ANLY 699 - Regression Assignment

Goals

In this assignment you will be working with dataset from your 699 project. You will run a regression model.

Submission Format

Submit 2 files: Rmarkdown and a knitted Rmarkdown (html or pdf).
Text should be entered outside of code blocks (do not use #comments to describe your figures).
Format your graphs properly: captions, title, axis labels

Tasks

Scale or normalize your data. Make sure to apply imputation if needed. [ - 5pts]
Build a multiple linear regression model or logistic regression (based on your Y). [ - 10pts]
Print summary and interpret table (see lecture slides). Describe the summary. [- 15pts]
Perform another model and evaluate which model performs better. [-10pts]

Project Modeling

The EDA parts are available at RPubs - part I and RPubs - part II.
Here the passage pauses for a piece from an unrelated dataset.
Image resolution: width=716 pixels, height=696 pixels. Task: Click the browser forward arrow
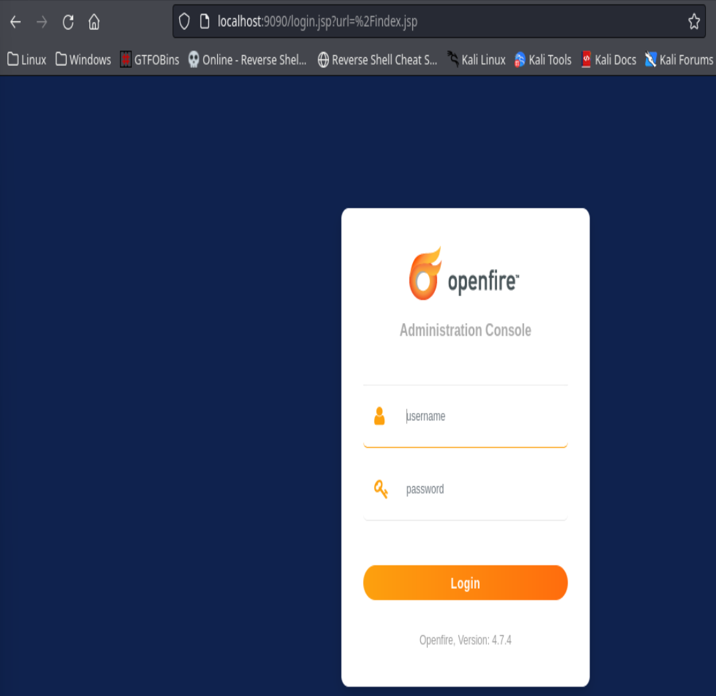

The dataset is the Bitcoin price as a time series. Instead, an ARIMA model is built. Autoregressive integrated moving average (ARIMA) model is denoted as ARIMA(p,d,q) where parameters p, d, q is respectively the number of lags, the degree of differencing, and the order of the moving average. The model assumes stationarity.

The Augmented Dickey-Fuller (ADF) test is one of the unit root tests to examine how strongly a trend defines a time series. The null hypothesis (H0) of such a test is that the time series is non-stationary. When a time series is not stationary, a unit root is present in the sample. The p-value of 0.7481 is not statistically significant at an alpha level of 0.05, hence fail to reject the null hypothesis. The time series is taken first-order difference transformation to decompose trend and seasonality. Logarithm transformation is not necessarily required in this case.

Intuitively, ARIMA parameters p and q is respectively set to 1 and 0, which means ARIMA(1,1,0)(1,1,0)[30] model is built. The standardized residuals fall within [-1,1], and the other half spikes reach as much as ±6. Most autocorrelations of residuals are close to 0. However, only four p-values are above 0.05, while the rest are narrowly around it. Furthermore, the 30 days bitcoin prices are predicted.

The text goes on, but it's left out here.